Interestingly, an earlier report demonstrated the interaction of CLK1, 2, and 4 with an ubiquitin-like molecule (UBL-5, or beacon), whose administration leads to obesity and weight-gain in Psammomys obesus (Israeli sand-rats). The beacon molecule was not phosphorylated by the CLKs and so the molecular basis or function of the interaction is not clear. However, these results taken together with those described above suggest that CLK2 is a crucial and newly characterized component of the insulin-signaling pathway. Moreover, these results reveal a specific role for the LAMMER kinases in the regulation of nuclear processes in addition to that of alternative splicing, and their regulation by a crucial evolutionarily conserved signaling pathway.

DOA Kinase of Drosophila

The single LAMMER kinase orthologue of Drosophila is encoded at the Darkener of apricot (Doa) locus, so-named because mutants partially suppress the whiteapricot allele. The locus is the best genetically characterized of all LAMMER kinase-encoding genes due to the facility of genetics in the fly. Mutations are almost invariably recessive lethal at early developmental stages. Homozygous mutant embryos hatch and die as early larvae; this late lethality is allowed by maternal contribution of both RNA and protein to the oocyte (Yun et al. 1994). In contrast, somatic mosaic experiments revealed that null alleles are cell lethal. Clonal analyses also showed that the kinase is essential for early oocyte development. Although homozygous animals are generally inviable, specific allelic combinations (heteroallelic animals) permit recovery of adults, which reveal extensive pleiotropic phenotypes, including roughened eyes, ectopic wing-veins, duplicated bristles (external touch organs of the fly), sterility, transformation of somatic female tissues into male structures, and aberrant development of distal segments of the legs (Fig. 1). Over-expression of specific kinase isoforms can also induce pleiotropic aberrations. Two alleles due to chromosomal rearrangements permit occasional survival of homozygotes which display striking degeneration of retinal photoreceptor cells in the rare surviving adults. Homozygous embryos obtained from heteroallelic mothers (to eliminate maternal contribution) show disrupted development of the central nervous system and cuticular structures. Finally, complete phenotypic suppression of whiteapricot in several classes of Doa heteroallelic mutants is accompanied by reduction in levels of transcripts prematurely truncating within the copia retrotransposon, whose insertion caused this allele. The amount of copia transcript levels in the fly is also doubled. Specific alleles of Hw and Bx also induced by insertion of copia elements are also phenotypically suppressed by Doa mutations. Interestingly, suppression is independent of the orientation of insertion of the element with respect to the affected gene, arguing against a strand-specific (i.e., RNA processing) effect.
CLK, Fig. 1

Pleiotropic phenotypes of Doa mutations Heteroallelism for various combinations of Doa alleles or over-expression of specific kinase isoforms yields pleiotropic phenotypes: (a) Wild-type leg structure; (b) Aberrant leg structure due to failure of the distal segments of the tarsi (tarsi 4–6, arrow) to elongate in DoaDEM/Doal(3)01705; (c) Wild-type eye at high magnification: (d) An eye derived from an animal over-expressing the ubiquitously expressed 55 kD nuclear kinase, showing fused ommatidia and pinpoint holes in the lens covering the photoreceptor cells (arrow); (e) Normal female genitalia; (f) Normal male genitalia; (g) Somatic transformation of XX-females (female genitalia, arrowheads) to males (male genitalia, arrows)

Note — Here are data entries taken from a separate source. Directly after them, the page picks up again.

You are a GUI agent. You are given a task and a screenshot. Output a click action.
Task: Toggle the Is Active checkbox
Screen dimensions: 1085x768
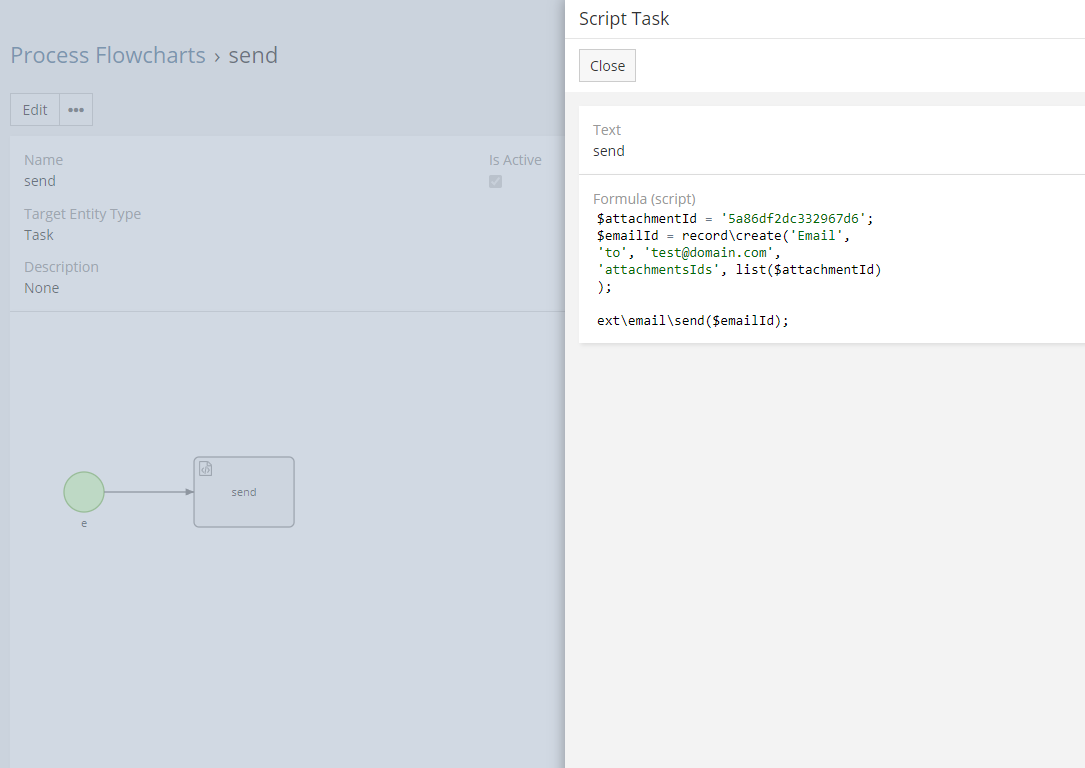[495, 181]
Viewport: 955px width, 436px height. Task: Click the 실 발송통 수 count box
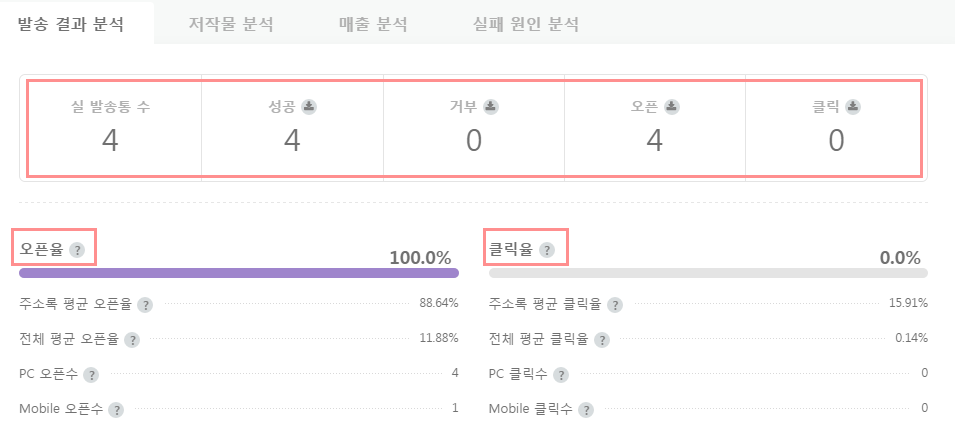[x=111, y=128]
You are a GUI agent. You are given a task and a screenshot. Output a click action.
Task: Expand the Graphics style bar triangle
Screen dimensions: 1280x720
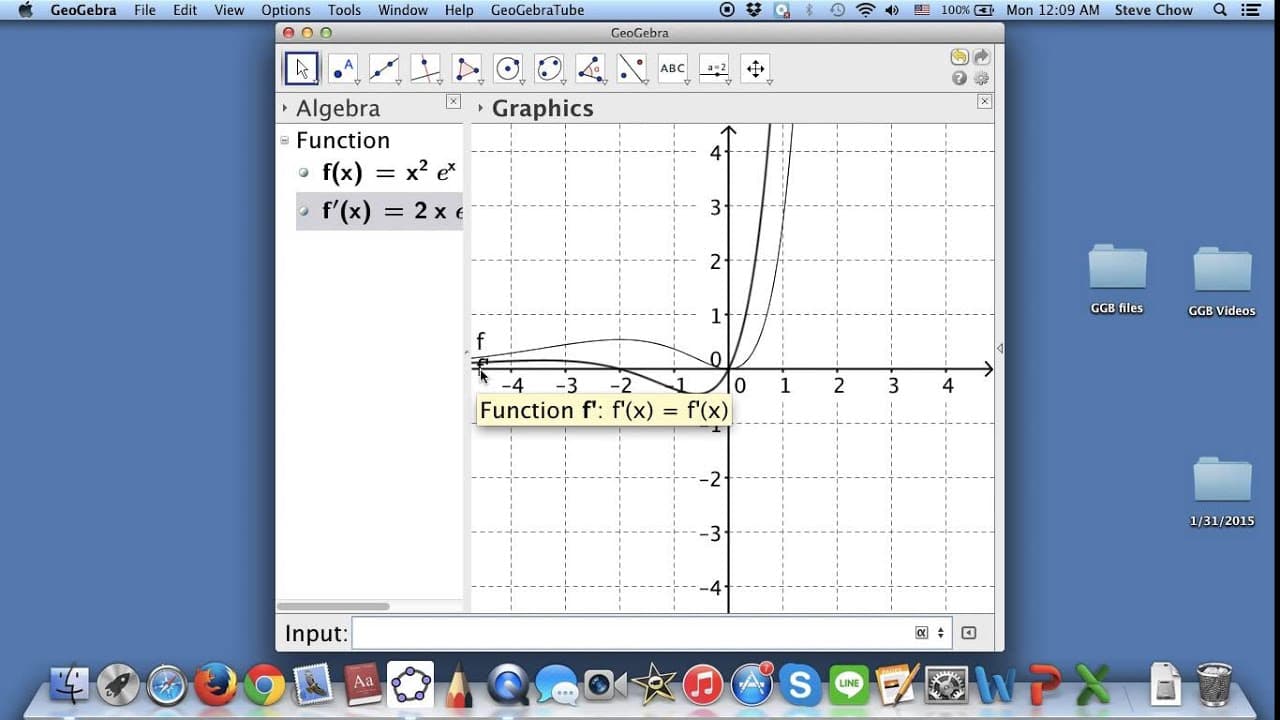[481, 108]
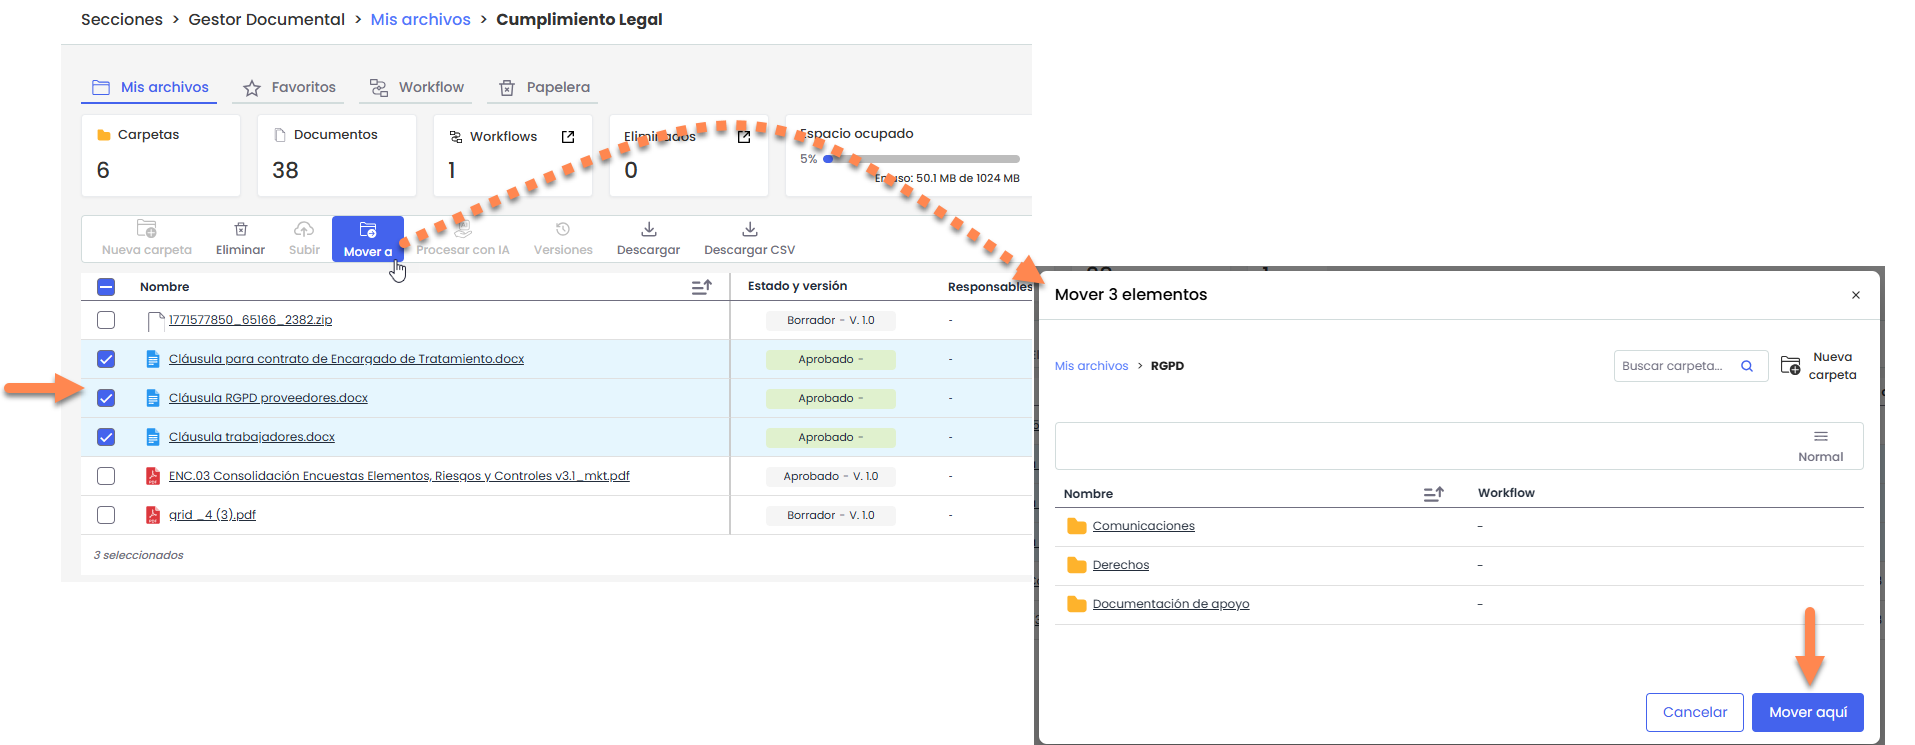Click the Nueva carpeta icon in dialog
Image resolution: width=1915 pixels, height=745 pixels.
[1790, 366]
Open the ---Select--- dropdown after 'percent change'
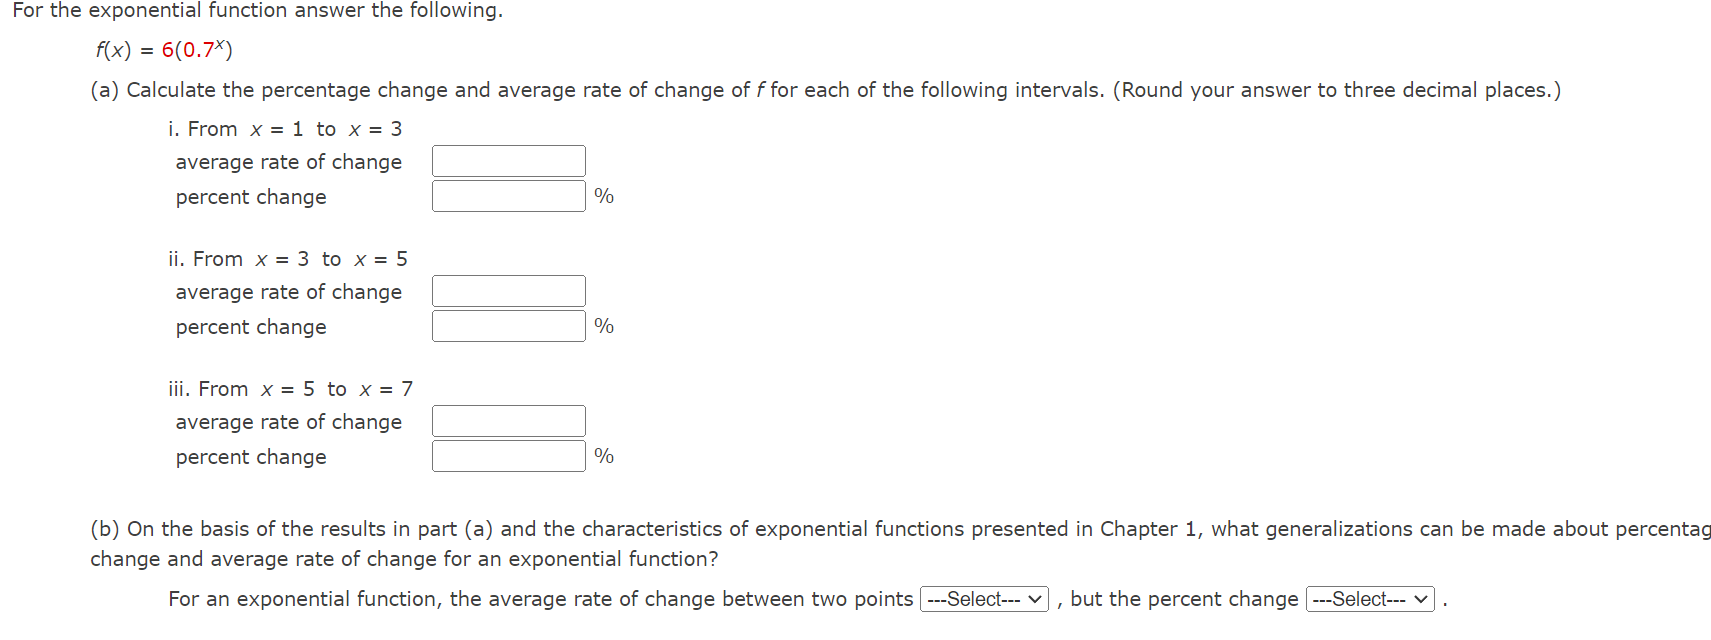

DOA is the only LAMMER kinase for which a role in alternative splicing has been documented in whole animals. Female-to-male sex transformations of varying degrees are observed in different classes of Doa mutants (Fig. 1), due to aberrant splicing of doublesex (dsx) transcripts (Du et al. 1998; Rabinow and Samson 2010). dsx encodes a transcription factor whose transcripts are alternatively spliced under the control of several SR and SR-like proteins to yield male or female-specific isoforms. As for other LAMMER kinases, DOA phosphorylates SR and SR-like proteins in vitro. Moreover, the SR and SR-like proteins TRA2 and RBP1 are hypophosphorylated and delocalized from chromatin in Doa mutant flies. Finally, genetic epistasis experiments showed that Doa’s effects on sex-determination were at or parallel to the level of phenotypes induced by mutation of the gene encoding the SR-like protein TRA, which assembles directly onto the Exonic Splicing Enhancer complex responsible for activation of the female-specific dsx splice. It was therefore concluded that DOA directly phosphorylates SR and SR-like proteins responsible for splicing of the dsx transcript in vivo.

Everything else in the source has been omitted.